Task details: Please rewrite the records below, replacing "Image resolution" with "Screen resolution" and leaving everything else unchanged.

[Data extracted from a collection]
------------------------------------------------------------
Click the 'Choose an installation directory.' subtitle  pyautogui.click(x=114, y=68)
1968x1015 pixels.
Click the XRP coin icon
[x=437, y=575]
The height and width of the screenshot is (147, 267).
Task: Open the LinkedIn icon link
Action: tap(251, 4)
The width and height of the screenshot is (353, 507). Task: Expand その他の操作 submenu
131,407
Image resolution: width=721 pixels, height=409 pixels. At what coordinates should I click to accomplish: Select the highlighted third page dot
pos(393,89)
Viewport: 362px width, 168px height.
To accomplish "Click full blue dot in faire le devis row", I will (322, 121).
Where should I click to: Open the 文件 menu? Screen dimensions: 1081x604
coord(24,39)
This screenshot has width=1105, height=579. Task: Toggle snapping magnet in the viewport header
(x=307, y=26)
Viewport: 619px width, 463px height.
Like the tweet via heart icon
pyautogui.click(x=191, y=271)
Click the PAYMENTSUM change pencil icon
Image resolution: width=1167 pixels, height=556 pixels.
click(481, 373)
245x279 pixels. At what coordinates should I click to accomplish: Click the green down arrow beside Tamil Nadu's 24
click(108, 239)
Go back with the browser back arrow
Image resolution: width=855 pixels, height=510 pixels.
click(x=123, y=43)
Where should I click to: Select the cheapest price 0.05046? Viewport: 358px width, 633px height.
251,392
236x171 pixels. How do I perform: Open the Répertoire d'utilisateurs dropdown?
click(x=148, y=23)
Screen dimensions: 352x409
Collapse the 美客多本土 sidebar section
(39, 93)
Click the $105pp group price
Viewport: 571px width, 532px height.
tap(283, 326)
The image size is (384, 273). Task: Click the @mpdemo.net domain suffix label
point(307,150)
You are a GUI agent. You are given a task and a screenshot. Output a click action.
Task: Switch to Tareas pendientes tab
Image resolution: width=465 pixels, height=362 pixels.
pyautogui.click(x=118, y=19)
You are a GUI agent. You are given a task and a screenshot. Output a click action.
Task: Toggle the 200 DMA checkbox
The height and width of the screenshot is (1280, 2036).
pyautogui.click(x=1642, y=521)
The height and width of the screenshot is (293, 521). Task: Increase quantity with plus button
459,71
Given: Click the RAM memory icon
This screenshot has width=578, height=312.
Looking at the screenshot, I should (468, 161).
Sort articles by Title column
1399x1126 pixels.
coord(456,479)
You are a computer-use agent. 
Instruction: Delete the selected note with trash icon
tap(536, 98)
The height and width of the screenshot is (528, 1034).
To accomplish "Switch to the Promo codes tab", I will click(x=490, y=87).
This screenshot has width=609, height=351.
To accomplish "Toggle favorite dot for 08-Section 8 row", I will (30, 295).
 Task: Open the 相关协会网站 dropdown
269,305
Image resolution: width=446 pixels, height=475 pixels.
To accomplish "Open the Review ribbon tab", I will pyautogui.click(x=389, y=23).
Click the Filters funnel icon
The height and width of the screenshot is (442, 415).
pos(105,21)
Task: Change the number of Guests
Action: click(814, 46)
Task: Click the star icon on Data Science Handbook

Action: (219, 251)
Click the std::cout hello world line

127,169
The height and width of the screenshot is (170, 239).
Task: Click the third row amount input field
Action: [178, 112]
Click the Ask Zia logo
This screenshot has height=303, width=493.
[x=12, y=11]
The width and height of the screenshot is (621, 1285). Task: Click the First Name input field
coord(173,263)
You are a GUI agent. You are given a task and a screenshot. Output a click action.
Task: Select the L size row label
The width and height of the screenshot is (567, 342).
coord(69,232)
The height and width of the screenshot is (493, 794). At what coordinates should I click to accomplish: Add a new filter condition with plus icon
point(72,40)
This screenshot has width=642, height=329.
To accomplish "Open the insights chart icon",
------------------------------------------------------------
Solution for this problem:
Click the 'Choose an installation directory.' subtitle  pyautogui.click(x=114, y=68)
1968x1015 pixels.
Click the XRP coin icon
[x=437, y=575]
The height and width of the screenshot is (147, 267).
Task: Open the LinkedIn icon link
Action: tap(251, 4)
The width and height of the screenshot is (353, 507). Task: Expand その他の操作 submenu
131,407
Screen resolution: width=721 pixels, height=409 pixels. At what coordinates should I click to accomplish: Select the highlighted third page dot
pos(393,89)
Viewport: 362px width, 168px height.
To accomplish "Click full blue dot in faire le devis row", I will (322, 121).
Where should I click to: Open the 文件 menu? Screen dimensions: 1081x604
coord(24,39)
This screenshot has width=1105, height=579. Task: Toggle snapping magnet in the viewport header
(x=307, y=26)
Viewport: 619px width, 463px height.
Like the tweet via heart icon
pyautogui.click(x=191, y=271)
Click the PAYMENTSUM change pencil icon
Screen resolution: width=1167 pixels, height=556 pixels.
click(481, 373)
245x279 pixels. At what coordinates should I click to accomplish: Click the green down arrow beside Tamil Nadu's 24
click(108, 239)
Go back with the browser back arrow
Screen resolution: width=855 pixels, height=510 pixels.
click(x=123, y=43)
Where should I click to: Select the cheapest price 0.05046? Viewport: 358px width, 633px height.
251,392
236x171 pixels. How do I perform: Open the Répertoire d'utilisateurs dropdown?
click(x=148, y=23)
Screen dimensions: 352x409
Collapse the 美客多本土 sidebar section
(39, 93)
Click the $105pp group price
Viewport: 571px width, 532px height.
tap(283, 326)
The image size is (384, 273). Task: Click the @mpdemo.net domain suffix label
point(307,150)
You are a GUI agent. You are given a task and a screenshot. Output a click action.
Task: Switch to Tareas pendientes tab
Screen resolution: width=465 pixels, height=362 pixels.
pyautogui.click(x=118, y=19)
You are a GUI agent. You are given a task and a screenshot. Output a click action.
Task: Toggle the 200 DMA checkbox
The height and width of the screenshot is (1280, 2036).
pyautogui.click(x=1642, y=521)
The height and width of the screenshot is (293, 521). Task: Increase quantity with plus button
459,71
Given: Click the RAM memory icon
This screenshot has width=578, height=312.
Looking at the screenshot, I should (468, 161).
Sort articles by Title column
1399x1126 pixels.
coord(456,479)
You are a computer-use agent. 
Instruction: Delete the selected note with trash icon
tap(536, 98)
The height and width of the screenshot is (528, 1034).
To accomplish "Switch to the Promo codes tab", I will click(x=490, y=87).
This screenshot has width=609, height=351.
To accomplish "Toggle favorite dot for 08-Section 8 row", I will (30, 295).
 Task: Open the 相关协会网站 dropdown
269,305
Screen resolution: width=446 pixels, height=475 pixels.
To accomplish "Open the Review ribbon tab", I will pyautogui.click(x=389, y=23).
Click the Filters funnel icon
The height and width of the screenshot is (442, 415).
pos(105,21)
Task: Change the number of Guests
Action: click(814, 46)
Task: Click the star icon on Data Science Handbook

Action: (219, 251)
Click the std::cout hello world line

127,169
The height and width of the screenshot is (170, 239).
Task: Click the third row amount input field
Action: [178, 112]
Click the Ask Zia logo
This screenshot has height=303, width=493.
[x=12, y=11]
The width and height of the screenshot is (621, 1285). Task: Click the First Name input field
coord(173,263)
You are a GUI agent. You are given a task and a screenshot. Output a click action.
Task: Select the L size row label
The width and height of the screenshot is (567, 342).
coord(69,232)
The height and width of the screenshot is (493, 794). At what coordinates should I click to accomplish: Add a new filter condition with plus icon
point(72,40)
This screenshot has width=642, height=329.
To accomplish "Open the insights chart icon",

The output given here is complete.